The death last fall at the age of ninety-two of the great science-fiction writer L. Sprague de Camp removes from the scene the last of the key figures around whom John W. Campbell, Jr., editor of Astounding Science Fiction, created a phenomenal renaissance in the science-fiction world–a renaissance that has been known for the past fifty years as the era of the Golden Age.

Strictly speaking, several of the contributors to the Golden Age Astounding are still with us–Nelson S. Bond (ninety-two last November), Jack Williamson (ninety-three this April), and "Hal Clement" (Harry C. Stubbs), a mere lad of seventy-nine, come immediately to mind. But neither Bond nor Stubbs was really a major player in that astonishing 1938?1943 period when one editor and one magazine and one small group of newly arrived writers established the foundations of modern science fiction, and Williamson does not count as a Golden Age discovery, since he was already one of science-fiction’s most famous writers long before John Campbell took over the editorial chair at Astounding. De Camp, though, was a central figure in the group of talented newcomers out of whom Campbell forged his Golden Age.

The December 1937 issue of the magazine then called Astounding Stories, and now known as Analog Science Fiction and Fact, was Campbell’s first. Campbell, who had been a great science fiction writer himself (his most famous story is "Who Goes There?") needed some time to work off the inventory of the previous editor, F. Orlin Tremaine, under whose auspices the magazine had specialized in bold and often wildly fantastic tales of the far future, usually crudely written.

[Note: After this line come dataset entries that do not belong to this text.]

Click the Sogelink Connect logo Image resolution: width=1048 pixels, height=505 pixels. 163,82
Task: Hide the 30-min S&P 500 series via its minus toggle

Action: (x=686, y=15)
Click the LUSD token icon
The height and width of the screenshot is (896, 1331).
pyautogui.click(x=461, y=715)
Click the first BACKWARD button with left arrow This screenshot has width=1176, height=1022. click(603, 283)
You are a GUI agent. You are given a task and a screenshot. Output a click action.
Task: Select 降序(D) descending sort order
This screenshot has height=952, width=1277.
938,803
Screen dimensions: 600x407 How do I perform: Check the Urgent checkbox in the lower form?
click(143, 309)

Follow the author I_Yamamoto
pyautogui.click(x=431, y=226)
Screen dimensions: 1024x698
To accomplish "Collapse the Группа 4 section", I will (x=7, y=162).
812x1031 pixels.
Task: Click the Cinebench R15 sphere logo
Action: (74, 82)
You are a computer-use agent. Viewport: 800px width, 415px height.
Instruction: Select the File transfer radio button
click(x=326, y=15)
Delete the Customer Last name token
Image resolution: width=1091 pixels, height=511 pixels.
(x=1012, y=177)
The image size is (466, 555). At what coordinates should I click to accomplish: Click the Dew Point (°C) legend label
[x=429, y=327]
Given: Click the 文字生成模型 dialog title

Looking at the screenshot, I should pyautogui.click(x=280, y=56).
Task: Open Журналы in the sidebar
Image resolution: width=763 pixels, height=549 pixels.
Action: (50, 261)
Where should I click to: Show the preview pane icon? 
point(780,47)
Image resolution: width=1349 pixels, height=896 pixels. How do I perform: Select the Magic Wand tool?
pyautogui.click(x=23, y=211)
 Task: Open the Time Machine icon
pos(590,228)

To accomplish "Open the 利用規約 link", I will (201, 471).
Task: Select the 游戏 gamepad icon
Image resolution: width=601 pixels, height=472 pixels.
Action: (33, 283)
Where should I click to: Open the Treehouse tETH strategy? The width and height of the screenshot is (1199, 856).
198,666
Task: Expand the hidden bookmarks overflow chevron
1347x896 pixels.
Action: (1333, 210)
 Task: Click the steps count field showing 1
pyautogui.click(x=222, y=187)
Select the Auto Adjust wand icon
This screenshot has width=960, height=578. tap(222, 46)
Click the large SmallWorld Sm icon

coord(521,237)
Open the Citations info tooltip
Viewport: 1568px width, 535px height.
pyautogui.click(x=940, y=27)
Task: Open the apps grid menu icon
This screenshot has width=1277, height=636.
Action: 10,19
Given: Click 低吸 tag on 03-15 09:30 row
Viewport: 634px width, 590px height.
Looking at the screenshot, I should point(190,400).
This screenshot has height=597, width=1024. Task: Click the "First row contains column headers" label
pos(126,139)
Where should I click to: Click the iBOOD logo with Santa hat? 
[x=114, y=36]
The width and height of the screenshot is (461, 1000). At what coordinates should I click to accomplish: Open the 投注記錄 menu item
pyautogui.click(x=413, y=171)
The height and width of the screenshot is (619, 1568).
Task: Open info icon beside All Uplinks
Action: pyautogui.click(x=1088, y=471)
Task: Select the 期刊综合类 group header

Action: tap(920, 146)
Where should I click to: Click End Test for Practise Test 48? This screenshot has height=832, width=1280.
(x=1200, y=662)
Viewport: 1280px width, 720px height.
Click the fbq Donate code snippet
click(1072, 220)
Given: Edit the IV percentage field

Campbell’s taste was a more sober one: what he wanted were smoothly told stories of the relatively near future, with realistically drawn characters and careful attention to scientific plausibility, and he let it be known he would welcome submissions from any writer, known or unknown, who could meet the standard he hoped to set. By way of signaling the change in administration, with his fourth issue he changed the name of the magazine to Astounding Science Fiction. And a month later he offered stories by two of his new young writers: Lester del Rey and L. Sprague de Camp.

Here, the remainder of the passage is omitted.